Top of Dataset excerpts

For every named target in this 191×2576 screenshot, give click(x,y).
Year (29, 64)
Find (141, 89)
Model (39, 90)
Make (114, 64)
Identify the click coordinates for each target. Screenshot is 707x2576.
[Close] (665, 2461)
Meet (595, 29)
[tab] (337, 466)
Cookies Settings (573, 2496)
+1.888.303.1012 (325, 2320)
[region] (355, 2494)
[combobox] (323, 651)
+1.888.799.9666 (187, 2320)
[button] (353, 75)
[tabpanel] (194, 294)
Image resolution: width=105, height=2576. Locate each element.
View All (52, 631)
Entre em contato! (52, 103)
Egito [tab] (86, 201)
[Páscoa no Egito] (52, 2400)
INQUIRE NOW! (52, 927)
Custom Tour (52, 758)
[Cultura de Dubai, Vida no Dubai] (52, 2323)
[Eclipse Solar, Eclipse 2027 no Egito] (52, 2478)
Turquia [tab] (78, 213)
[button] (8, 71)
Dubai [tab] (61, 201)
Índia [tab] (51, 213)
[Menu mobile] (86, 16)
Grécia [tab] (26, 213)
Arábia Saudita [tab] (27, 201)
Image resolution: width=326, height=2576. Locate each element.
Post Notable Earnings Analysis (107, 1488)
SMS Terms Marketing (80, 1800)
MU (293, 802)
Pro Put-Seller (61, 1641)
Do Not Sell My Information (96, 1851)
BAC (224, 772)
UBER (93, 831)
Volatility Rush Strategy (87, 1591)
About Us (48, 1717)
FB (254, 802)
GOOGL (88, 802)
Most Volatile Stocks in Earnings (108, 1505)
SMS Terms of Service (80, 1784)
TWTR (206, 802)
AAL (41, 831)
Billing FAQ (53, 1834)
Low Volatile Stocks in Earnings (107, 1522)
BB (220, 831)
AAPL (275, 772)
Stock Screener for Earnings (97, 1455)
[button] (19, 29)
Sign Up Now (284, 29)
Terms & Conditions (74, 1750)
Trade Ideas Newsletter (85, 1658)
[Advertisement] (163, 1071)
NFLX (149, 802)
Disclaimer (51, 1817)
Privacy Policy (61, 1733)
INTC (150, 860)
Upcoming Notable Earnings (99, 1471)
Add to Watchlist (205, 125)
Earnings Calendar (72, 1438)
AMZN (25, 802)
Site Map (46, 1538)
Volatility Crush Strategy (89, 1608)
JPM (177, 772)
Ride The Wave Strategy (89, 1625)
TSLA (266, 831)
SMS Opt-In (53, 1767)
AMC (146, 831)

Bottom of Dataset excerpts

**What you should do:**
Copy the records above, keeping each line identical.

**Response:**
For every named target in this 191×2576 screenshot, give click(x,y).
Year (29, 64)
Find (141, 89)
Model (39, 90)
Make (114, 64)
Identify the click coordinates for each target. Screenshot is 707x2576.
[Close] (665, 2461)
Meet (595, 29)
[tab] (337, 466)
Cookies Settings (573, 2496)
+1.888.303.1012 (325, 2320)
[region] (355, 2494)
[combobox] (323, 651)
+1.888.799.9666 (187, 2320)
[button] (353, 75)
[tabpanel] (194, 294)
Image resolution: width=105, height=2576. Locate each element.
View All (52, 631)
Entre em contato! (52, 103)
Egito [tab] (86, 201)
[Páscoa no Egito] (52, 2400)
INQUIRE NOW! (52, 927)
Custom Tour (52, 758)
[Cultura de Dubai, Vida no Dubai] (52, 2323)
[Eclipse Solar, Eclipse 2027 no Egito] (52, 2478)
Turquia [tab] (78, 213)
[button] (8, 71)
Dubai [tab] (61, 201)
Índia [tab] (51, 213)
[Menu mobile] (86, 16)
Grécia [tab] (26, 213)
Arábia Saudita [tab] (27, 201)
Image resolution: width=326, height=2576. Locate each element.
Post Notable Earnings Analysis (107, 1488)
SMS Terms Marketing (80, 1800)
MU (293, 802)
Pro Put-Seller (61, 1641)
Do Not Sell My Information (96, 1851)
BAC (224, 772)
UBER (93, 831)
Volatility Rush Strategy (87, 1591)
About Us (48, 1717)
FB (254, 802)
GOOGL (88, 802)
Most Volatile Stocks in Earnings (108, 1505)
SMS Terms of Service (80, 1784)
TWTR (206, 802)
AAL (41, 831)
Billing FAQ (53, 1834)
Low Volatile Stocks in Earnings (107, 1522)
BB (220, 831)
AAPL (275, 772)
Stock Screener for Earnings (97, 1455)
[button] (19, 29)
Sign Up Now (284, 29)
Terms & Conditions (74, 1750)
Trade Ideas Newsletter (85, 1658)
[Advertisement] (163, 1071)
NFLX (149, 802)
Disclaimer (51, 1817)
Privacy Policy (61, 1733)
INTC (150, 860)
Upcoming Notable Earnings (99, 1471)
Add to Watchlist (205, 125)
Earnings Calendar (72, 1438)
AMZN (25, 802)
Site Map (46, 1538)
Volatility Crush Strategy (89, 1608)
JPM (177, 772)
Ride The Wave Strategy (89, 1625)
TSLA (266, 831)
SMS Opt-In (53, 1767)
AMC (146, 831)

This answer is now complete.